I think that even though we had some successful projects and staff collaboration, one area that could use more improvement is the use of technology. Evidence of this can be seen by viewing the history on the computers and how much time is spent on non-educational ‘free time’ or how often the lab or mobile lab is underutilized when a common complaint of teachers is the lack of computers. This would require more time management, communication and organization between adults. Evidence gathered by informal discussion with staff at the beginning of the year revealed the same frustrations as in April; access to technology in our school is inconvenient, limited and unequal.

I did not see much change in the answers to the four questions, but I think that has to do more with a lack of metacognition on the part of the student (difficult for most young children to accurately define where they are going with their learning). Question One seems to be the easiest for students to answer because it is based on their opinion and experience (more concrete). Other questions involve more metacognition and mature thinking so answers were all over the map (more abstract).

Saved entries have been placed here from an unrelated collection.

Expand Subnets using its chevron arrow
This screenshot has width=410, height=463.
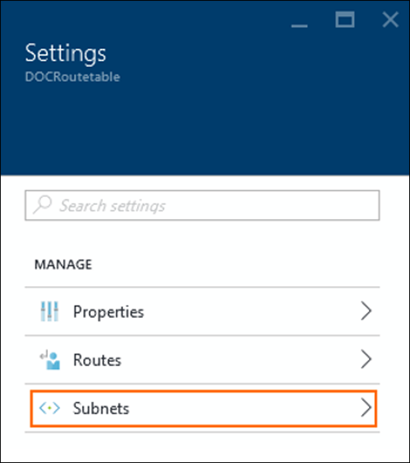point(366,407)
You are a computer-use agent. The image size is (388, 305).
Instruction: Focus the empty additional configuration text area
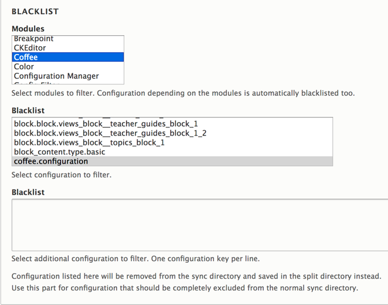(199, 225)
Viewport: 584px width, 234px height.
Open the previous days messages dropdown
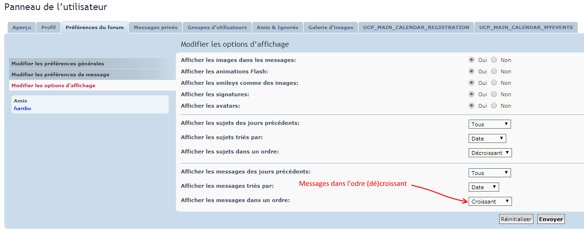coord(490,173)
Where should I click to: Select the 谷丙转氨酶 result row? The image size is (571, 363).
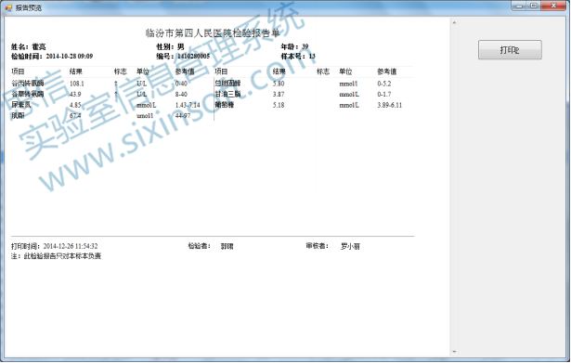(x=112, y=84)
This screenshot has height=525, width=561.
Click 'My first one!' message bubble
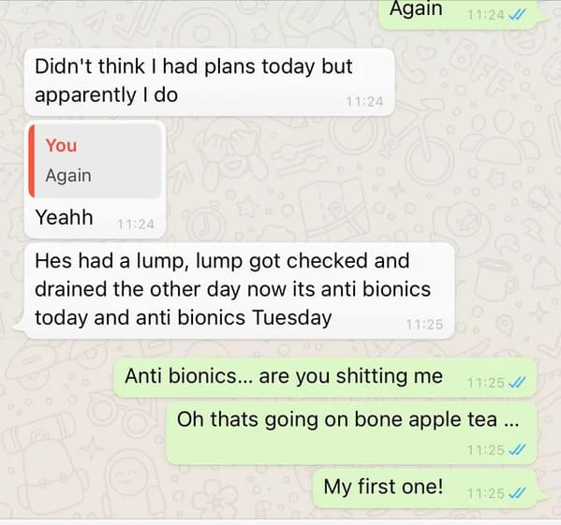tap(425, 489)
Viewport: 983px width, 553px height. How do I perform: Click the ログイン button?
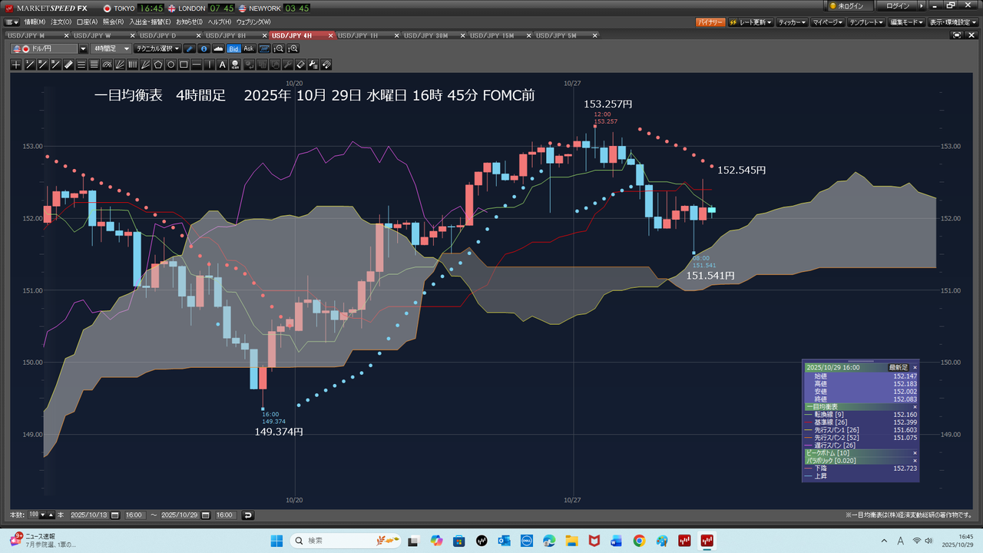tap(898, 6)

Reflections/Advice: My big takeaway from this inquiry is that JHES is working toward 21st century learning, and there is room to grow to meet the students where they are at. Something that would help would be a full-time technology or ADST specialist on staff to assist in classrooms and be a central person to ensure accessibility, fairness and organization for technology. A wish list would include a significant increase in the number of devices in our school, but given our limited resources, a better managed system needs to be in place to increase efficiency. With two months to go in the school year, I am hoping that I will use my knowledge from my role this year to help make technology more accessible in the school for next year. April and May are months of a final push in the end of one year, but also a good time for reflection for proactive planning for the next school year.

Next year, I would like to get another teacher to join me to continue this spiral to explore ways for ADST to be more present and accessible in our school. I have started conversations with our librarian to make the library more of a learning commons or hub for technology and maker space. Promoting the design process was an important piece in my inquiry. If given the chance to have a similar position next year, I would ask school leaders for more advocacy for my position to the staff, and to be given a platform within the first PD or staff meetings to present what can be offered by an ADST specialist throughout the year, especially with a focus on design process.

Personally, I am working to become an Apple Teacher through courses on the Apple Teaching Learning Center, as well as earning badges from the Swift Playgrounds ‘Learn to Code’ program. I would also like to complete the Tinkerine U certification for 3D printers.